──────── Supplied entries ────────

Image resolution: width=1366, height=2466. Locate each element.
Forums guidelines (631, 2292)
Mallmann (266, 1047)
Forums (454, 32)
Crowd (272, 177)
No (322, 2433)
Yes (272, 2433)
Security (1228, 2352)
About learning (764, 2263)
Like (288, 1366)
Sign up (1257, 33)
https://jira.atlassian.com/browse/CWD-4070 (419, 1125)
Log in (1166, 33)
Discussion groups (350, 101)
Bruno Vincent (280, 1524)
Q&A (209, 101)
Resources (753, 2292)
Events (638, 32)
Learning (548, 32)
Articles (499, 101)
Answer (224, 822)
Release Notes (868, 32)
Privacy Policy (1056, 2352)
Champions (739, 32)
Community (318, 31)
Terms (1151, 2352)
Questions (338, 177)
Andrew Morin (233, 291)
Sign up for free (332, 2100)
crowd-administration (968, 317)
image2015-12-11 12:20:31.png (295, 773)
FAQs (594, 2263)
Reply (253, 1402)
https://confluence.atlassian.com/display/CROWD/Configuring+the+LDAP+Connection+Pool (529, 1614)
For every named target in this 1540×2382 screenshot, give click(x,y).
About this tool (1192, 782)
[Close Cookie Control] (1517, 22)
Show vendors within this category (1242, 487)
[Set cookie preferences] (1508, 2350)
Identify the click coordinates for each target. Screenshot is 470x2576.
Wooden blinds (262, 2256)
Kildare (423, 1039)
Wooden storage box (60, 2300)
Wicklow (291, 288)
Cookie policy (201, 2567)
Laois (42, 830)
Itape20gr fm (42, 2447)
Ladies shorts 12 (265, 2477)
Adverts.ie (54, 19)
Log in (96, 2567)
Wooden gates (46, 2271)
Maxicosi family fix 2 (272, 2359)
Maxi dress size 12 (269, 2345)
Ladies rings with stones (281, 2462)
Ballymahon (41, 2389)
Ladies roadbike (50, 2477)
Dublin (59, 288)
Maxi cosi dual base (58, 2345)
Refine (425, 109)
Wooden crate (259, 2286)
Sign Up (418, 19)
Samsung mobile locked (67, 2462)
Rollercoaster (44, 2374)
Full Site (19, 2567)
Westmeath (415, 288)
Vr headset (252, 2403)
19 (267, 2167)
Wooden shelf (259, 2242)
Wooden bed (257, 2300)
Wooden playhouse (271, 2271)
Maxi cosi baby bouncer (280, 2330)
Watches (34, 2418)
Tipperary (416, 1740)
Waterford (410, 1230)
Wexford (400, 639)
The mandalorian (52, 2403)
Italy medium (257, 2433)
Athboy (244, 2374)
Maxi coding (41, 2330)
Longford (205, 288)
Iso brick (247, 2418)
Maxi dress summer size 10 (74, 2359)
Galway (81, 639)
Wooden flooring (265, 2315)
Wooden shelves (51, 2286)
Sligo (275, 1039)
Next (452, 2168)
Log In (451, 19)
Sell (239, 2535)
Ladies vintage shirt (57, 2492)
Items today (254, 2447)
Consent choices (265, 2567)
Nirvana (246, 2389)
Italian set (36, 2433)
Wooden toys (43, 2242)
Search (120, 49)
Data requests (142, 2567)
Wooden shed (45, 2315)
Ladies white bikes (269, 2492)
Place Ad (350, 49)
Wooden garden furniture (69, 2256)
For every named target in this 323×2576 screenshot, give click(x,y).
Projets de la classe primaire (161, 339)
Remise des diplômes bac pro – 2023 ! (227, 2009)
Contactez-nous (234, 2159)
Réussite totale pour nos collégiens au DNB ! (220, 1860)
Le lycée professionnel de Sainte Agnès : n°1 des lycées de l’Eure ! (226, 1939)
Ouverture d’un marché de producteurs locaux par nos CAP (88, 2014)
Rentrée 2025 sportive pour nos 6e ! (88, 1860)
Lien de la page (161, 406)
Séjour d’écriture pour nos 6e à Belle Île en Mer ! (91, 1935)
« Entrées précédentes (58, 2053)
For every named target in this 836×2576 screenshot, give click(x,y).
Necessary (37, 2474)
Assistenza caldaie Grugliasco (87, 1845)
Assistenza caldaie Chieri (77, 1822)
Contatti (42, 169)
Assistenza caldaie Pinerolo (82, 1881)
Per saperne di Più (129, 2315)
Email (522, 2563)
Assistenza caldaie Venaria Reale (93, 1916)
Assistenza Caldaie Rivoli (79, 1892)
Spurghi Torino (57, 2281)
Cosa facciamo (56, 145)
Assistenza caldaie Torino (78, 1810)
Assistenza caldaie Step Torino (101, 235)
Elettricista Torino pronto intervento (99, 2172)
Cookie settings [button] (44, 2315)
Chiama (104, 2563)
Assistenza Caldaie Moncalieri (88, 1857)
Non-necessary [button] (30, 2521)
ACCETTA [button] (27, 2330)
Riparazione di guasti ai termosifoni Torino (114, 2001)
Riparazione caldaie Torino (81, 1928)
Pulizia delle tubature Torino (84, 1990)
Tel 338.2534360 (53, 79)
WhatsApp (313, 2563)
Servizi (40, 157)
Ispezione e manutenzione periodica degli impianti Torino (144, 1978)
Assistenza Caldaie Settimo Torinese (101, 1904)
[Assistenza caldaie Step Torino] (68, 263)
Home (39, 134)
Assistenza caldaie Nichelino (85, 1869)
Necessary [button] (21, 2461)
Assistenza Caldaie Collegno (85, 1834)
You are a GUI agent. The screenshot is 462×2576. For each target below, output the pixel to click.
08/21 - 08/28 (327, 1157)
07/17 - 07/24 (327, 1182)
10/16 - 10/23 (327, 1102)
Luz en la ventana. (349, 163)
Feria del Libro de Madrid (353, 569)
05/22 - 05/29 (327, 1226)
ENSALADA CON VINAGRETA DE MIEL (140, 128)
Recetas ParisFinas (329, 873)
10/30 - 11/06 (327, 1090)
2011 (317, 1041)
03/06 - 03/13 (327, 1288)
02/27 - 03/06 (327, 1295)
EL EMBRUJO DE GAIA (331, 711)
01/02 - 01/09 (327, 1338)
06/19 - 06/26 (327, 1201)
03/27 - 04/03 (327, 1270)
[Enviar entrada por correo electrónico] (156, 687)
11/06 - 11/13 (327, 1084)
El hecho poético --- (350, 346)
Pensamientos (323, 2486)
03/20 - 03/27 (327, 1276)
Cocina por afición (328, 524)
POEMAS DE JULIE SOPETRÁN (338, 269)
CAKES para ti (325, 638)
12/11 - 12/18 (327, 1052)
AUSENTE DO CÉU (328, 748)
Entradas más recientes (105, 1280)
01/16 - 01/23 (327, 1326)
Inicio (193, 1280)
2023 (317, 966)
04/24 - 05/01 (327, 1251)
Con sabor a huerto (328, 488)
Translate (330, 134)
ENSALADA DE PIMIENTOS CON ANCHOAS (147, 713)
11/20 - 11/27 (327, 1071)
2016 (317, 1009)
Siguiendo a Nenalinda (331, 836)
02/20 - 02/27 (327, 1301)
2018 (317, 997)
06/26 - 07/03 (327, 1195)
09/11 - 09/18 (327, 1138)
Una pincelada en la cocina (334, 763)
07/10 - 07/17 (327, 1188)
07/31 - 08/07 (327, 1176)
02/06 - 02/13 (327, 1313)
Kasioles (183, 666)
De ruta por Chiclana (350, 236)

────────

-- Action item --
Take every line above where "Riparazione" appears and copy it.

-- Response to the exercise --
Riparazione di guasti ai termosifoni Torino (114, 2001)
Riparazione caldaie Torino (81, 1928)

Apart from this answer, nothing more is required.